EN FR
EN FR


Section: New Results

Collaboration

Participants : Cédric Fleury [correspondant] , Michel Beaudouin-Lafon, Wendy Mackay, Carla Griggio, Yujiro Okuya.

ExSitu is interested in exploring new ways of supporting collaborative interaction and remote communication. We investigated how large interactive spaces such as wall-sized displays or immersive virtual reality systems can foster collaboration in both co-located and remote situations in the context of Digiscope (http://digiscope.fr/). We also conducted in-depth studies to better understand communication through social networks.
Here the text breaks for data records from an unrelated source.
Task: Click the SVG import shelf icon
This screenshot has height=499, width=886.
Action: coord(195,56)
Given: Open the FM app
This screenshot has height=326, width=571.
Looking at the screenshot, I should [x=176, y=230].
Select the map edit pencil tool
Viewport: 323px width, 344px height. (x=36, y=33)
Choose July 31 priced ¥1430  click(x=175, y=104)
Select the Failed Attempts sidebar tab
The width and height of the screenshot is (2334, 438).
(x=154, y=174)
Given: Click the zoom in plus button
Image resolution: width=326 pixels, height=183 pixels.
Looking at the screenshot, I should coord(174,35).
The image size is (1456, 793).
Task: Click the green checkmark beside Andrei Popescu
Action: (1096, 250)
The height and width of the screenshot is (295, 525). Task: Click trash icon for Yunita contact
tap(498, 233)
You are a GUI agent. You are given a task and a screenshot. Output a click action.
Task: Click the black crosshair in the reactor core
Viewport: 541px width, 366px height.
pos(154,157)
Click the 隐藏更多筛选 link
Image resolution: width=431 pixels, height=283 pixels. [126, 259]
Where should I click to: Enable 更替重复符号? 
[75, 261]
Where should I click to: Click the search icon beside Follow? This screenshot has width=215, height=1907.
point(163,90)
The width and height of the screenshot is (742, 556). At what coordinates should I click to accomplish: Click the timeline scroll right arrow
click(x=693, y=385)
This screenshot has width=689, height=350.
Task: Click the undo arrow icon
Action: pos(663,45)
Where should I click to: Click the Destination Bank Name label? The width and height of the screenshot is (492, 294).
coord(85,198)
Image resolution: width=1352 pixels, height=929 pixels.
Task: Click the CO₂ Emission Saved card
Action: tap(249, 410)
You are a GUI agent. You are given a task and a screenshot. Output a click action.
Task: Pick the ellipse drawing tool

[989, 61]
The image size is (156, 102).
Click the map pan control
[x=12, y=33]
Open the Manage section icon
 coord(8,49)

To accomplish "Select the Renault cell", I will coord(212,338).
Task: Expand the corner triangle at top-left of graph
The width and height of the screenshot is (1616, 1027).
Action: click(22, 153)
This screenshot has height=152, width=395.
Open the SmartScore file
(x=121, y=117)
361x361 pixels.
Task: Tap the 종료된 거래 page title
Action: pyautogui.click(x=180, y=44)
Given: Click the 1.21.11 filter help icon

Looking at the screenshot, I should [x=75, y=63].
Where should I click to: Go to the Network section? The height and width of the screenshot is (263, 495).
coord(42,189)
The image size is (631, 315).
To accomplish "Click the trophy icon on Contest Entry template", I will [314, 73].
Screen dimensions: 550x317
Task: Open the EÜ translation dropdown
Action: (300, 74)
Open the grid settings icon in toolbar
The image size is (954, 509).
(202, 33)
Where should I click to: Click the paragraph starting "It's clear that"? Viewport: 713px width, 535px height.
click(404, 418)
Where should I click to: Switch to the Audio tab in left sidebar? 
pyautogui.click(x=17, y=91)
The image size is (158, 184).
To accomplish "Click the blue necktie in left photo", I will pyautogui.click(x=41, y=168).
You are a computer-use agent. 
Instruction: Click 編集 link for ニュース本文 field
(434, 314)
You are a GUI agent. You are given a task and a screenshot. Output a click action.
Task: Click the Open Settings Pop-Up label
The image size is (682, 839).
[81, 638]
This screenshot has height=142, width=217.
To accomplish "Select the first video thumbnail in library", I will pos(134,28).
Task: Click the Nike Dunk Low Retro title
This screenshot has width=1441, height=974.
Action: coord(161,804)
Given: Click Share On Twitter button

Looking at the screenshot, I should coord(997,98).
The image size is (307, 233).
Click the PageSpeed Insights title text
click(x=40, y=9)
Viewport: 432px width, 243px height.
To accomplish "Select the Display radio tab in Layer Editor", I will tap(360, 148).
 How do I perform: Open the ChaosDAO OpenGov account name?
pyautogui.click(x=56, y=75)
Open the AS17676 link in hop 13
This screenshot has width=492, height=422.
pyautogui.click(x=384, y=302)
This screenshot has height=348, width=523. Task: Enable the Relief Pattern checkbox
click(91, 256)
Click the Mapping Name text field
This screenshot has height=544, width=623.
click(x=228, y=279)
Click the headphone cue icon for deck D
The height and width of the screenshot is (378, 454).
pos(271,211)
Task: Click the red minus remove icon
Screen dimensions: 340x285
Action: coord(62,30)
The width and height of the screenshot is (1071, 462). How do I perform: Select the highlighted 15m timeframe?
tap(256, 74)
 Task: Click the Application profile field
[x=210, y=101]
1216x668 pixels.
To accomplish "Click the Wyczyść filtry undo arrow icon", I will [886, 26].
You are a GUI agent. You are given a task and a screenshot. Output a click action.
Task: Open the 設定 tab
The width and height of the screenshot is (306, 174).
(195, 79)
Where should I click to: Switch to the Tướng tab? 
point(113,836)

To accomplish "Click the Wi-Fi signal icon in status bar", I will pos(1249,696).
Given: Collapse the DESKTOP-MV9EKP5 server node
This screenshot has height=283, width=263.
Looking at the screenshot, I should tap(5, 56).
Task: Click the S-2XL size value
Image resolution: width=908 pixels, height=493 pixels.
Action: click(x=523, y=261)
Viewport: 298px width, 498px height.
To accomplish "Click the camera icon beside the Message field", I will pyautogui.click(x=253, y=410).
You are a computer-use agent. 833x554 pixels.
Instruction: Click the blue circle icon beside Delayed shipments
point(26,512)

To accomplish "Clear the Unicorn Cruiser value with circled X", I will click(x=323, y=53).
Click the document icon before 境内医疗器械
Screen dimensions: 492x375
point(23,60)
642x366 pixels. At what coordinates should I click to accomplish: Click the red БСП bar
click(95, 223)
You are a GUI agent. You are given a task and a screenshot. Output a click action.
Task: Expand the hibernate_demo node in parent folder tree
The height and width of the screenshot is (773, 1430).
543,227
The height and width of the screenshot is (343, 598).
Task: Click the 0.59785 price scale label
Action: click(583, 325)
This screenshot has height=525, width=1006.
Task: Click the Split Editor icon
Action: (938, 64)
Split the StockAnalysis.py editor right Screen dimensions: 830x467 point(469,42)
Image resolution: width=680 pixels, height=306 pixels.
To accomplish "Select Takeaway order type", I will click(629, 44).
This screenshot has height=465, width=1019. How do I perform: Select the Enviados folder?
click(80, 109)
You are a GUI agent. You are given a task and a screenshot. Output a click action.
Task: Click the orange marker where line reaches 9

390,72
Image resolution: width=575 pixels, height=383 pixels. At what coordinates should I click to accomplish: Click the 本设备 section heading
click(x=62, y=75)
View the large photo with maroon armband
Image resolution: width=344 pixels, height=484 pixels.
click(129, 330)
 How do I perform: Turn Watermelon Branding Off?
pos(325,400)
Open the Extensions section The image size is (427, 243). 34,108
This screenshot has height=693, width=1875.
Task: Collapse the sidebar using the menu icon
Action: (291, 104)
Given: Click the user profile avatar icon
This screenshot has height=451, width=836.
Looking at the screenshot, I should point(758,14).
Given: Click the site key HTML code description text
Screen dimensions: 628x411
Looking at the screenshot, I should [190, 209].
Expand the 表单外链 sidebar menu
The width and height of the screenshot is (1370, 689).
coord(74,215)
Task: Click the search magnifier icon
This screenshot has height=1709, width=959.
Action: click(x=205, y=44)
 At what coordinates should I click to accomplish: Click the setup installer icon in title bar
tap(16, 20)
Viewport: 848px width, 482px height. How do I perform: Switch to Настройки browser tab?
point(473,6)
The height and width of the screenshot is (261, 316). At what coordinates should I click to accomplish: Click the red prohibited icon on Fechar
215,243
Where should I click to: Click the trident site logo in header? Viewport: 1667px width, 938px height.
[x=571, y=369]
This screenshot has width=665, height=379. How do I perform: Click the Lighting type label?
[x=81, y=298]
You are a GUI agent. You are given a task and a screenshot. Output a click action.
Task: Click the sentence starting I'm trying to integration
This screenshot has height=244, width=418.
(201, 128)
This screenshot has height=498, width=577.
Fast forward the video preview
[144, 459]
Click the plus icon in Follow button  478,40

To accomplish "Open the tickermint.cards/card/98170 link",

Figure 7. Collaborative CAD data modification between a wall-sized display (left) and a CAVE system (right).
IMG/CAD_dis_archi.png

Remote users can have significantly different display and interaction capabilities, such as a wall-size display v.s. an immersive CAVE. We started to explore how such asymmetric interaction capabilities provide interesting opportunities for new collaboration strategies. In particular, we developed a distributed architecture allowing the collaborative modifications of CAD data across heterogeneous platforms [27] and tested it between the EVE and WILDER platforms of Digiscope (CAVE vs. wall-sized touch display – Figure 7).

Remote collaboration across large interactive spaces also requires telepresence systems which support audio-video communication among users as they move in front of the display or inside of the immersive virtual reality system. We have added 3D audio to improve spatial awareness of remote users [26]: 3D audio lets us position a sound source for each remote participant at the virtual position occupied by this participant in the local space. When using video as well as audio, this lets us position the audio feed so that it is congruent with the position of the video feed.

Finally, we conducted an in-depth study of how users communicate via multiple social network apps that offer almost identical functionality. We studied how and why users distribute their contacts within their app ecosystem. We found that users appropriate the features and technical constraints of their apps to create idiosyncratic “communication places”, each with its own recursively defined membership rules, perceived purposes, and emotional connotations. Users also shift the boundaries of their communication places to accommodate changes in their contacts’ behavior, the dynamics of their relationships, and the restrictions of the technology. We argue that communication apps should support creating multiple “communication places” within the same app, relocating conversations across apps, and accessing functionality from other apps. Carla Griggio, supervised by Wendy Mackay, successfully defended her Ph.D. thesis Designing for Ecosystems of Communication Apps  [33] on this topic.